学术文献库

This study analyses literature data to identify optimised print parameters and assesses the consolidation, microstructure, and mechanical properties of Hastelloy-X printed by laser powder bed fusion. Effects of post annealing and hot-isostatic pressing (HIP) on the microstructure and mechanical properties are also revealed. The susceptibility to the solidification cracking and the as-built microstructure such as precipitation and chemical segregation were predicted by the calculation of thermodynamics phase diagrams. The distribution of solidification cracks throughout the builds was quantified for the as-built, annealed and HIP conditions. The assessment reveals the variation of crack density towards the bottom, top and free surface of solid builds. This distribution of cracks is found to be associate with the thermal gradient and thermal conductivity which were estimated by analytical thermal calculations.
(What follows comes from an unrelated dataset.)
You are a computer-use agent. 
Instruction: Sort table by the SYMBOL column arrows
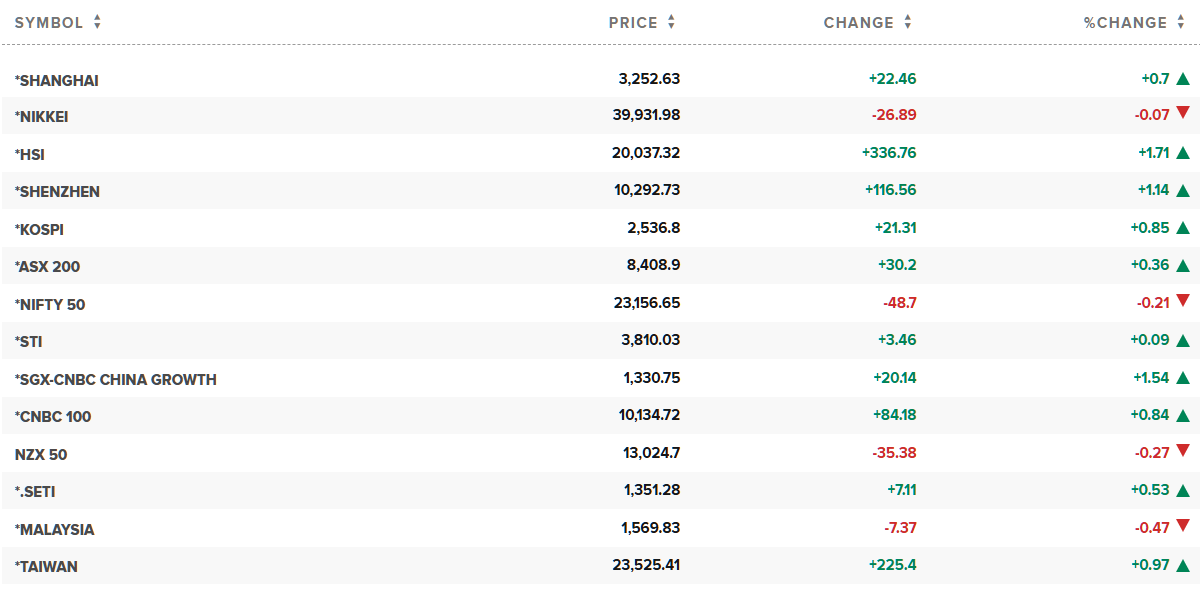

While the annealing and HIP both can alter the as-printed microstructure thanks to recovery and recrystallisation, the micro-cracks and pores were only successfully removed by the HIP. In addition to the removal, recrystallisation and precipitation in the HIP (stronger than in annealing), resulting in optimal mechanical properties including a substantial increase in elongation from 13% to 20%, significant improvement of ultimate tensile stress from 965 MPa to 1045 MPa with moderately high yield stress thanks to precipitation.